Ansonsten gilt, was Toni vor mir gepostet hat.


----------



## Toni_1962 (19. Juni 2008)

*AW: Straßenschild: "Anlieger frei"*



Klo schrieb:


> Darf er mich dann auf einem Weg der nur für *Landwirtschaft* *und Angler* frei ist hinfahren?


 
Jetzt sehe ich das auch:

habe das "und Angler" überlesen ...

wie @Ralle24 schon sagte, darf er für dich dort dann fahren!


----------



## Klo (20. Juni 2008)

*AW: Straßenschild: "Anlieger frei"*

Hi,

Ok, danke. Ja das Schild heisst wirklich "... Angler" oder Fischereiberechtigte. 
Gruß Jogi


----------



## felixe (24. Juni 2008)

*AW: Straßenschild: "Anlieger frei"*

Hallo Leute,
irgendwie bin ich erleichtert,dass es in Deutschland genau so "Gummiparagraphen" gibt wie bei uns in Österreich. Mit dem kleinen Unterschied, das bei uns statt Anlieger halt Anrainer steht.
Ich habe bei unserer Polizei angerufen, da bekam ich die Antwort, dass das befahren solcher Straßen für Angler grundsätzlich verboten ist. Er meinte aber auch "wo kein Kläger da kein Richter".
So halten wir das auch. Ich fragte den Bauern dem der Weg gehört, ob ich da durchfahre darf, der erlaubte mir dass mit dem Nachsatz, ich sollte ganz langsam fahren, damit der Schotter nicht in die Wiese geschleudert wird.
ich meine, wenn man sich einigermaßen "normal" aufführt, werden sich die Anzeigen wohl in Grenzen halten.

lG

Felix


----------



## Emshecht (5. Mai 2009)

*AW: Straßenschild: "Anlieger frei"*

Anlieger frei? |kopfkrat|kopfkrat|kopfkrat
Ein gutes Beispiel für Recht, das so von vielen Anglern nicht verstanden wird und daher auch immer Konfliktpotenzial birgt, sind die Regeln bezüglich des Befahrens von Wegen für Anlieger um zum Gewässer zu kommen.
Nun hat es auch mich in in den letzten Tagen auf Rügen erwischt. Das "Knöllchen" tut mir nicht weh. Aber ich möchte von der Bußgeldstelle eine nachvollziehbare Erklärung zum Sachverhalt, damit ich in Zukunft weiß, wie ich mich zu verhalten habe, wenn mir auf der Fahrt zu einer Angelstelle das Verbotszeichen mit dem Zusatzzeichen "Anlieger frei" begegnet. 
Hier mein Schreiben an die Behörden. Namen von Personen wurden gelöscht.

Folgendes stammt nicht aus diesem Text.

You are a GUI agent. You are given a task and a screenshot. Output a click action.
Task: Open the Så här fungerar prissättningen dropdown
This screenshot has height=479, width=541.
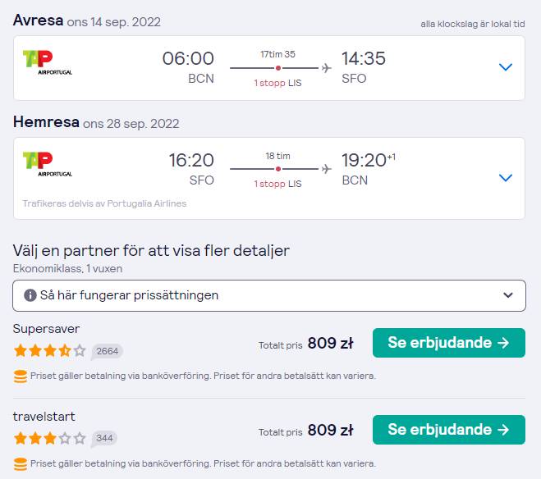(x=269, y=295)
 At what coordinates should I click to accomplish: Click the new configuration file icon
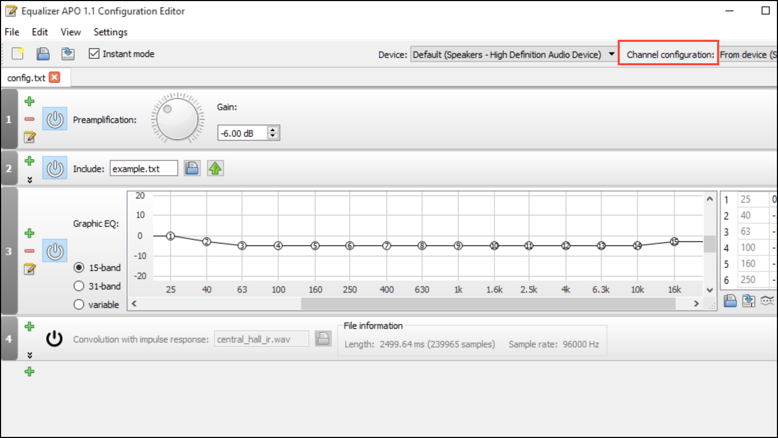18,54
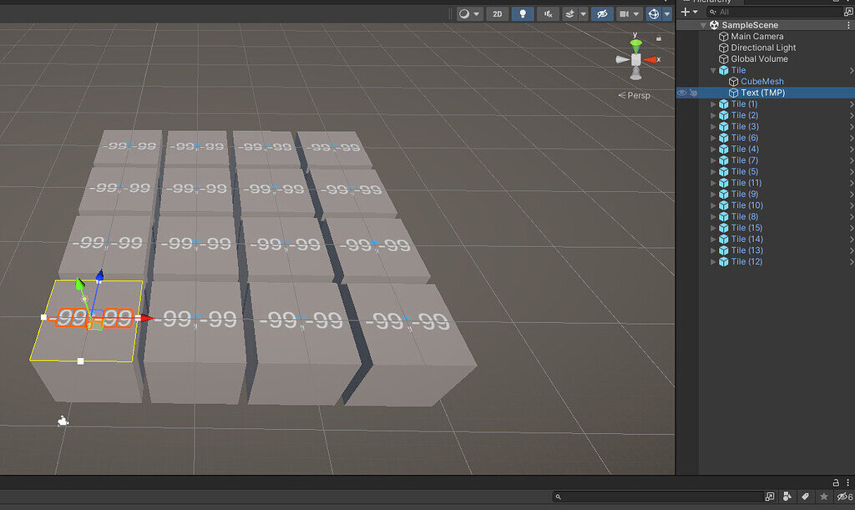Toggle visibility eye for Text (TMP)

pos(681,93)
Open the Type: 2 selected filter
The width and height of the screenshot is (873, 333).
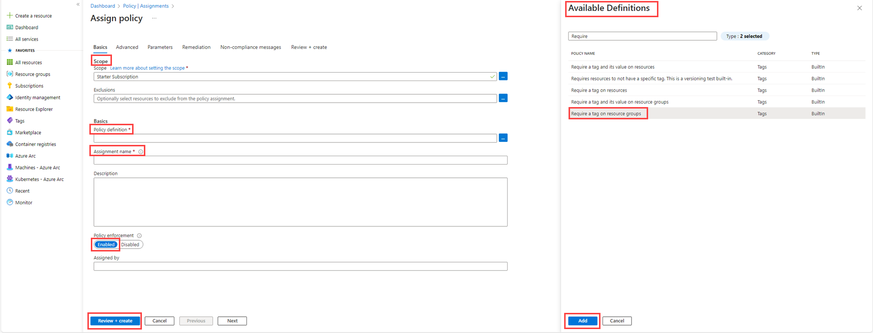click(744, 36)
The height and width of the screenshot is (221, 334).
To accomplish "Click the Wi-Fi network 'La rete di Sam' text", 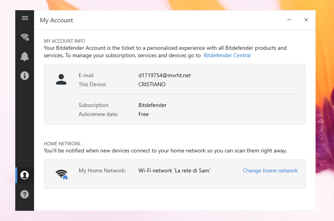I will [x=174, y=170].
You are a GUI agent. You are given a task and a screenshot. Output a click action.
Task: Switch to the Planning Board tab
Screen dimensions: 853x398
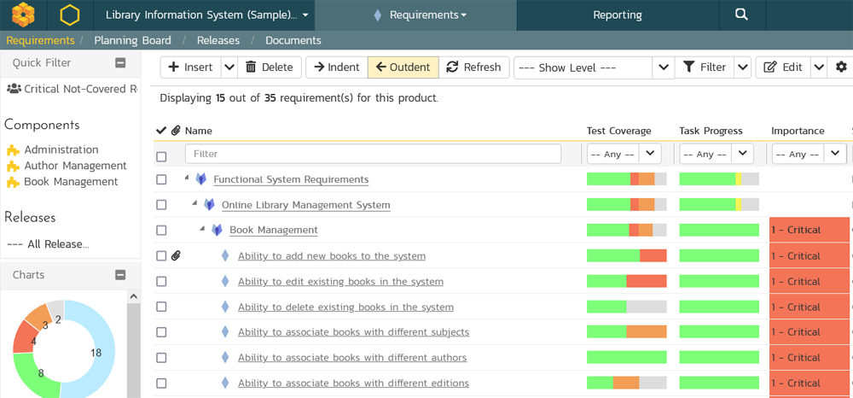pos(132,40)
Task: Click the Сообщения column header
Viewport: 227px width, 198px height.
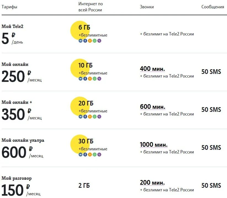Action: pos(213,7)
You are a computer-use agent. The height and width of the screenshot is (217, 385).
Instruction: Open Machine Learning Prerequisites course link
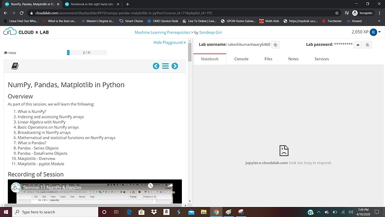click(162, 32)
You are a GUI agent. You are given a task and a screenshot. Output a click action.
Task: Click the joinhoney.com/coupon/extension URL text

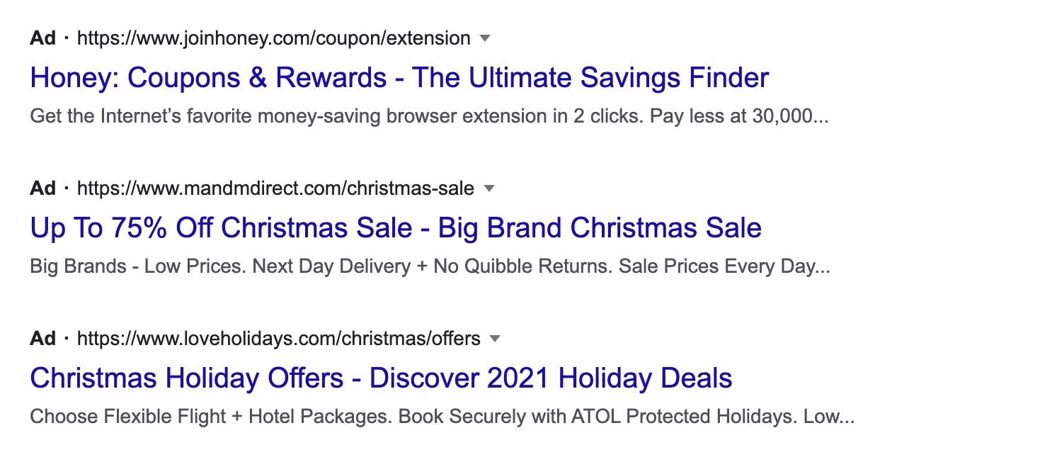click(273, 38)
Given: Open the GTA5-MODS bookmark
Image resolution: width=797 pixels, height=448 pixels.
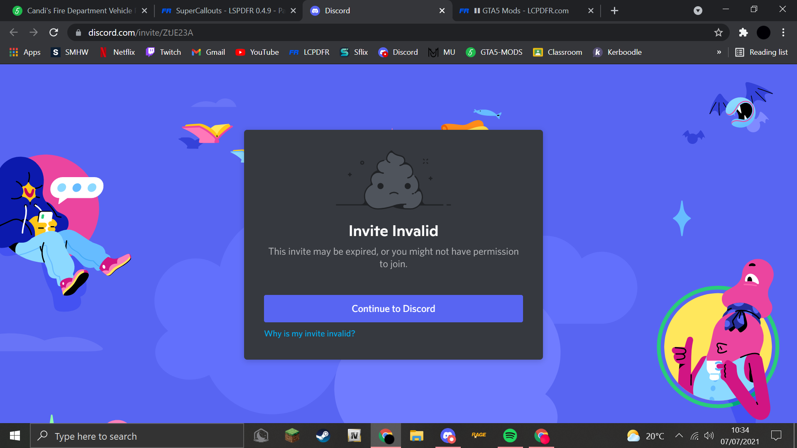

*An den Dienststellenleiter der Bußgeldstelle *
*Amt Nord-Rügen Herrn (…)*
*Ernst –Thälmann-Str. 37*
*18551 Sagard*



*nachrichtlich: *
*An die Obere Behörde Landesamt für Landwirtschaft, Lebensmittelsicherheit und Fischerei M-V*
*z.Hd. Herrn (…)*
*Thierfelder Str. 18*
*18003 Rostock*


*Betr.: Nutzung von Straßen und Wegen durch Angler *
*hier: Verbotsschild VZ 260 mit Zz. 1020-30 „Anlieger frei“*


Sehr geehrte Damen und Herren,
mir wird zur Last gelegt, am 21.04.09 um 16:11 Uhr als Führer des PKW (…)in Drewoldke Hochuferweg folgende Ordnungswidrigkeit begangen zu haben:

Ich benutzte mit meinem Kraftfahrzeug den Verkehrsbereich, obwohl dieser durch Zeichen VZ 260 mit Zz. 1020-30 gesperrt war. § 41 Abs. 2, § 49 StVO; § 24 StVG; 141.2 BKat

Mit diesem Schreiben möchte ich zu dem Vorwurf, eine Ordnungswidrigkeit begangen zu haben, Stellung nehmen und mich zu dem Sachverhalt äußern. 

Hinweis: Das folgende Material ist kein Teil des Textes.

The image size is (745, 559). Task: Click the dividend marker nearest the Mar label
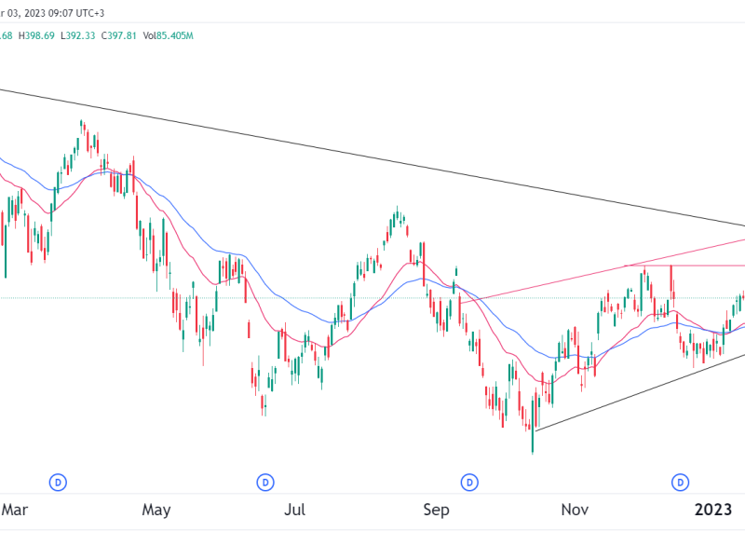tap(58, 482)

Als Angler fahre ich jedes Jahr im Herbst und im Frühjahr, wenn die Badegäste noch ausbleiben, an die Ostseeküste zum Brandungsangeln. Für das Küstengewässer besitze ich einen Jahreserlaubnisschein vom Landesamt für Fischerei M-V.
Für das Auffinden der Angelplätze habe ich mir die Lektüre „Der Angelführer Rügen“ besorgt. Hier werden alle Zufahrtswege zu den Küstenabschnitten und öffentlichen Parkplätzen genau beschrieben. Die Erhaltung und Pflege der Natur ist auch uns Anglern wichtig.
Da es sich bei auflandigem Wind am besten fischt, habe ich mir am 21.04.2009 den Küstenabschnitt „Tromper Wiek“ zum Brandungsangeln ausgewählt. Von Drewoldke führt ein ca. 8 km langer Plattenweg direkt auf der Steilküste nach Goor. Ein anderer Zufahrtsweg zu diesem Küstengewässer ist nicht gegeben. Der Weg ist für Anlieger frei (So beschreibt der “Angelführer Rügen“ Seite 34 den Anfahrtsweg. 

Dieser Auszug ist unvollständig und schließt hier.